How timely is it that RIBOCA surfaces when Latvia and its two sister Baltic states, Estonia and Lithuania, are celebrating 100 years since the landmark restoration of their independence from the Soviet Union. But the biennial is here to tell new stories, not just to revisit old narratives. “Although the post-Soviet history of the Baltic States will not be ignored, it forms only a part of this broader narrative,” explains Gregos. This seems palpable as much of the thinking sublimated in the biennial will draw on anthropologist Alexei Yurchak’s book Everything Was Forever, Until it Was No More, from which the event also takes its name. The tome revisits the collapse of the Soviet Union, casting light on the idea that what may seem invincible can suddenly come to an end. According to Gregos, its title is a potent metaphor for our own era. “Unlike the book, however, the biennial does not focus on post-Soviet change, but explores the multiple dimensions of change that we experience in the present day,” she explains.
Michael Landy. Open for Business (preparatory drawing). 2018. Site-specific temporary installation.

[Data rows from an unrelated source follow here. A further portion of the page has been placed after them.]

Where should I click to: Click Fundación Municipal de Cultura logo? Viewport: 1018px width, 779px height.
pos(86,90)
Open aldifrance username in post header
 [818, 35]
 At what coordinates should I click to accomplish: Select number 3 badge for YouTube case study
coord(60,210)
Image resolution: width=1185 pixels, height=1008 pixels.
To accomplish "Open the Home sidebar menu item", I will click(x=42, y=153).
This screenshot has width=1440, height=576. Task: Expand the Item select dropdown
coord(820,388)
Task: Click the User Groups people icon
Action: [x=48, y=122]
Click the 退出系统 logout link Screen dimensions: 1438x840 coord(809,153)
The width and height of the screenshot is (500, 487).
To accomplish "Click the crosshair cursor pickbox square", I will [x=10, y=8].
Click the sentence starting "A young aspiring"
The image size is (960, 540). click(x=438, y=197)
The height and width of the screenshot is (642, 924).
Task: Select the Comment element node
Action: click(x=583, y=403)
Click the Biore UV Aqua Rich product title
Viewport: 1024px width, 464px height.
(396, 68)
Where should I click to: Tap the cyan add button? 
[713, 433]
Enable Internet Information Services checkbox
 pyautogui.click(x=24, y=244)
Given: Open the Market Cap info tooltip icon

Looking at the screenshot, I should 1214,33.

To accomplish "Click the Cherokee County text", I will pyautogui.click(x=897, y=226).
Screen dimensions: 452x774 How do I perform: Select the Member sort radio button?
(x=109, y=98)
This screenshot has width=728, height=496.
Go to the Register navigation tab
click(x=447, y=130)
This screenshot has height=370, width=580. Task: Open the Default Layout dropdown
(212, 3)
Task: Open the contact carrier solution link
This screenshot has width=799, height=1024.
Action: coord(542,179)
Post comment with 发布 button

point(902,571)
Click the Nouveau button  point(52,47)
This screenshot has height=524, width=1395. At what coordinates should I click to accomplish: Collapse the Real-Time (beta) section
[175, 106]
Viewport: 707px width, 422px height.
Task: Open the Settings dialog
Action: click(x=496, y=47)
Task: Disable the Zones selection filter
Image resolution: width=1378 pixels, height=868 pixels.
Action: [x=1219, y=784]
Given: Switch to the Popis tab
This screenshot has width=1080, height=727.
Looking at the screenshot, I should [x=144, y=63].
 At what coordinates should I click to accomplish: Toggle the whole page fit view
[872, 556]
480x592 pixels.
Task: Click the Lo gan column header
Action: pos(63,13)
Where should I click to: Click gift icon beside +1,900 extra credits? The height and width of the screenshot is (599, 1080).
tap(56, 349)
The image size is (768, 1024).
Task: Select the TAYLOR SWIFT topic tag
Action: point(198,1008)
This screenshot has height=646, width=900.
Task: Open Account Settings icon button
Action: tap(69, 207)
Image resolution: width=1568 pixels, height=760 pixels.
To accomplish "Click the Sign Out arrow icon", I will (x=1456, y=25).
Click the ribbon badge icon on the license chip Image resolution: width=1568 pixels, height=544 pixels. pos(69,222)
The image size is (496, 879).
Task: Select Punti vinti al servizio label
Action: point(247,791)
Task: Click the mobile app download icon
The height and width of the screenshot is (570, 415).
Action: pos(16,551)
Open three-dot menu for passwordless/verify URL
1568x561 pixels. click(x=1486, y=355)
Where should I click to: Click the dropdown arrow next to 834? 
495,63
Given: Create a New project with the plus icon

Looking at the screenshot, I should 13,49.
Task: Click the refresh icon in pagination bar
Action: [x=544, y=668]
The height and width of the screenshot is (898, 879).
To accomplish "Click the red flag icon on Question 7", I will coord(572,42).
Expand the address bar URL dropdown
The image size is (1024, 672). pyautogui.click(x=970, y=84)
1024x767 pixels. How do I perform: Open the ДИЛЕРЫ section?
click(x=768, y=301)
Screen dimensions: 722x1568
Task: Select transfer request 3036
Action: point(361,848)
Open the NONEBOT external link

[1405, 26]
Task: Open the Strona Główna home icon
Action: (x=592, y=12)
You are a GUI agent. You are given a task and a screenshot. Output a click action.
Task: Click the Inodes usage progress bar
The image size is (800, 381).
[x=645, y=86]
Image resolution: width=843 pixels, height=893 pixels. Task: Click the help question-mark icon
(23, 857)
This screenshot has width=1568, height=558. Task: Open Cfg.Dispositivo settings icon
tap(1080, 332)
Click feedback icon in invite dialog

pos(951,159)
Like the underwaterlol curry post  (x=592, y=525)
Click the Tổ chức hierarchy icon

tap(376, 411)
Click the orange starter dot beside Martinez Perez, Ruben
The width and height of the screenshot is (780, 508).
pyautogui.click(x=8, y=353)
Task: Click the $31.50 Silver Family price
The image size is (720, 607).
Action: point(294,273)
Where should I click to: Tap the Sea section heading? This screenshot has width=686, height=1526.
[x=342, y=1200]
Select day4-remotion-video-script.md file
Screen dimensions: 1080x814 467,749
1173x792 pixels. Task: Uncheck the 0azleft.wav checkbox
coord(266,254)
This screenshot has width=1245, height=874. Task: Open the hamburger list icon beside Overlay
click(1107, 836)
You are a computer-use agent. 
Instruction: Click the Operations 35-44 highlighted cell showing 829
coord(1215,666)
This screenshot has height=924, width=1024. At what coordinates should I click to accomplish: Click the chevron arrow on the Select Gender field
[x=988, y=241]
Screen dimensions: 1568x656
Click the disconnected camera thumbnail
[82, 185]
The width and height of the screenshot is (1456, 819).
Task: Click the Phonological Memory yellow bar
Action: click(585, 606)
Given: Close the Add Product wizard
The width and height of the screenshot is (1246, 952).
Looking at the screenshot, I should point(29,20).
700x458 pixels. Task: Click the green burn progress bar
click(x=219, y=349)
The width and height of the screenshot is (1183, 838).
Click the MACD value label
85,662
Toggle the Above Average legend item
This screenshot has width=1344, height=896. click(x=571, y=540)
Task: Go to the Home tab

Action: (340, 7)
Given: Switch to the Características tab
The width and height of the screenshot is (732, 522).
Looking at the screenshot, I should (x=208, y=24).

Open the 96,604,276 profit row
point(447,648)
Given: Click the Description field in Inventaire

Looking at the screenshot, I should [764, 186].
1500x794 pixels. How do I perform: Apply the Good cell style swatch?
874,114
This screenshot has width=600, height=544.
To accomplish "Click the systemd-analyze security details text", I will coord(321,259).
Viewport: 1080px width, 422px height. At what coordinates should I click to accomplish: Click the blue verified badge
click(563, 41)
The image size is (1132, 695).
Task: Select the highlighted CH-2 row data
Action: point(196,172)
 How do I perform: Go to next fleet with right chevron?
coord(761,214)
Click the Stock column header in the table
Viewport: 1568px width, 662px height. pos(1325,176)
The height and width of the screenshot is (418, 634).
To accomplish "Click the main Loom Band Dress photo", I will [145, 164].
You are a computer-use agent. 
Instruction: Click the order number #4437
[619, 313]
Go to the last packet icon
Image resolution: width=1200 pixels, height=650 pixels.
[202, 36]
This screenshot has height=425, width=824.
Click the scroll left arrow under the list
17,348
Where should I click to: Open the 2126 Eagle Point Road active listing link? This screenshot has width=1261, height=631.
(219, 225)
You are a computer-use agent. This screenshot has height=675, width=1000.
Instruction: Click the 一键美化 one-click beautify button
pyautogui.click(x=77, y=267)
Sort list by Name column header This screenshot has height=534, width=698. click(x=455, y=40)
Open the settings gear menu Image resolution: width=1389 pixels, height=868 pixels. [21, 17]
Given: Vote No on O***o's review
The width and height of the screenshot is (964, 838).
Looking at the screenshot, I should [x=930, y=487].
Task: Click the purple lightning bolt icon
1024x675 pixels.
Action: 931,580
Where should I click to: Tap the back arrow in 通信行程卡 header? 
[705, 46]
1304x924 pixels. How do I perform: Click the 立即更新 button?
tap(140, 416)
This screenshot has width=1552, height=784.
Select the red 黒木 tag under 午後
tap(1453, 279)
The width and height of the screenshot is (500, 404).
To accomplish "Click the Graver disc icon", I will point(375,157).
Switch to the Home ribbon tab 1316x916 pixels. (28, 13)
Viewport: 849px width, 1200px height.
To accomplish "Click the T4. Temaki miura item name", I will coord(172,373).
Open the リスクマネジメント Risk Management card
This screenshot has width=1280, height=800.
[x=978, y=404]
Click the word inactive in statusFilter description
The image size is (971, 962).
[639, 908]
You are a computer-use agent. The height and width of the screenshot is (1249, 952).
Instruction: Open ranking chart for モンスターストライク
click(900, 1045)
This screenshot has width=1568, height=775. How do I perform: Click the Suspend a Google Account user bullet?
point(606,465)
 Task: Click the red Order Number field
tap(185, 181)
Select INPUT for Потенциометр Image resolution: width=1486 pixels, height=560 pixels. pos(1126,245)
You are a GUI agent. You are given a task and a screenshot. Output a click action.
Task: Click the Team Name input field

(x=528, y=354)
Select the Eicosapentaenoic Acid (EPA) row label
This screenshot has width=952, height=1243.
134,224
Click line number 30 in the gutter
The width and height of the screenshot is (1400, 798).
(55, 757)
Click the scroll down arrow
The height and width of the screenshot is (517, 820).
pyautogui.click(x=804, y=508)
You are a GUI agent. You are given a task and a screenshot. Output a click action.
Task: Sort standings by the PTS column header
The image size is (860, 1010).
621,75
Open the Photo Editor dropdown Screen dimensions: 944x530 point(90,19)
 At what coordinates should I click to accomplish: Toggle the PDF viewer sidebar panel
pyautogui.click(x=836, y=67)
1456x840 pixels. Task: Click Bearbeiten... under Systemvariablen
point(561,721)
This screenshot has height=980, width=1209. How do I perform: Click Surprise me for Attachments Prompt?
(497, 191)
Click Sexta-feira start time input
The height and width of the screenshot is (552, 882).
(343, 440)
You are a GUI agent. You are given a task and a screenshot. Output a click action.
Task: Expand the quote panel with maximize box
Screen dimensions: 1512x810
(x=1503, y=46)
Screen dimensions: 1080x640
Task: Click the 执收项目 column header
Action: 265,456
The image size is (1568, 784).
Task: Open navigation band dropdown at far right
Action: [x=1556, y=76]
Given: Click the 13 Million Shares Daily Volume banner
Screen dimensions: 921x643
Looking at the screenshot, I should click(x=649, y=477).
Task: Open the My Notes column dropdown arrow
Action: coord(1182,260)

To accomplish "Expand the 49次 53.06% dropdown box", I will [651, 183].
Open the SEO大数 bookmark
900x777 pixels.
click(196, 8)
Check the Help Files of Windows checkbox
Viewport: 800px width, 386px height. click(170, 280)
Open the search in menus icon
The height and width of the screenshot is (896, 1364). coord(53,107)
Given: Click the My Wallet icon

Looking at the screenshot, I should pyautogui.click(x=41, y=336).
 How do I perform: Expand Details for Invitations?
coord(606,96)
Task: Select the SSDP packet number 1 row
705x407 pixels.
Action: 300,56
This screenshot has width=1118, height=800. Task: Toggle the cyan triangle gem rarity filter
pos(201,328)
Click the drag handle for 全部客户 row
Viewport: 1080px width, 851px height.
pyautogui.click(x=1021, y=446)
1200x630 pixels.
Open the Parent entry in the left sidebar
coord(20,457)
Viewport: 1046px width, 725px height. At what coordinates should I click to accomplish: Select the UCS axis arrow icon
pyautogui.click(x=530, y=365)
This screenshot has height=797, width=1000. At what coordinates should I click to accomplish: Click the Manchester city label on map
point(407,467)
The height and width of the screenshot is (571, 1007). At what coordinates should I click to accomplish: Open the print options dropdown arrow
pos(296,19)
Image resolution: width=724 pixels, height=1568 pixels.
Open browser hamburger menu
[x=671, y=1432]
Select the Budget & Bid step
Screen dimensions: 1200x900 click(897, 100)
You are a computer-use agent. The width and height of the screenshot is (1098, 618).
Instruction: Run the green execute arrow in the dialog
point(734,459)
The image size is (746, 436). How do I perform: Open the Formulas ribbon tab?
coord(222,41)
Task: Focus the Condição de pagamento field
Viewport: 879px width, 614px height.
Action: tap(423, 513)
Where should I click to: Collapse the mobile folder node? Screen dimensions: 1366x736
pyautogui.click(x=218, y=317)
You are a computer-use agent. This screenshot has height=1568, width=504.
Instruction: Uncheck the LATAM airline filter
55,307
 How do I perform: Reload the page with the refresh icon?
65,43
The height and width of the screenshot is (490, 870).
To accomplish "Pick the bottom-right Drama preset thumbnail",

New commission for RIBOCA1, variable dimensions
With studied diversity, the first edition of RIBOCA will afford a generous viewing of each work by emerging and established artists, who will showcase both existing works and new commissions. On view will be a varied mix of art including an installation by British Michael Landy. “I am really looking forward to seeing Landy’s Brexit kiosk, titled Open for Business (2018), which will trade in all-things British, since the UK will need new trading partners once it exits the European Union,” shares Gregos.
The biennial will also whet one’s appetite for art with works such as Latvian artists Katrina Neiburga and Andris Eglitis’ outdoor installation The Nest (2018), a bucolic structure with a twist. Also on view will be a video installation by Lithuanian filmmaker Jonas Mekas, American artists Lynn Hershmann Leeson and Trevor Paglen’s mixed media artworks, Argentinian Adrián Villar Rojas’s sculptural art, and Bulgarian Nedko Solakov and Polish Robert Kuśmirowski’s multimedia works. RIBOCA is spread across nine venues, with each focusing on a specific theme.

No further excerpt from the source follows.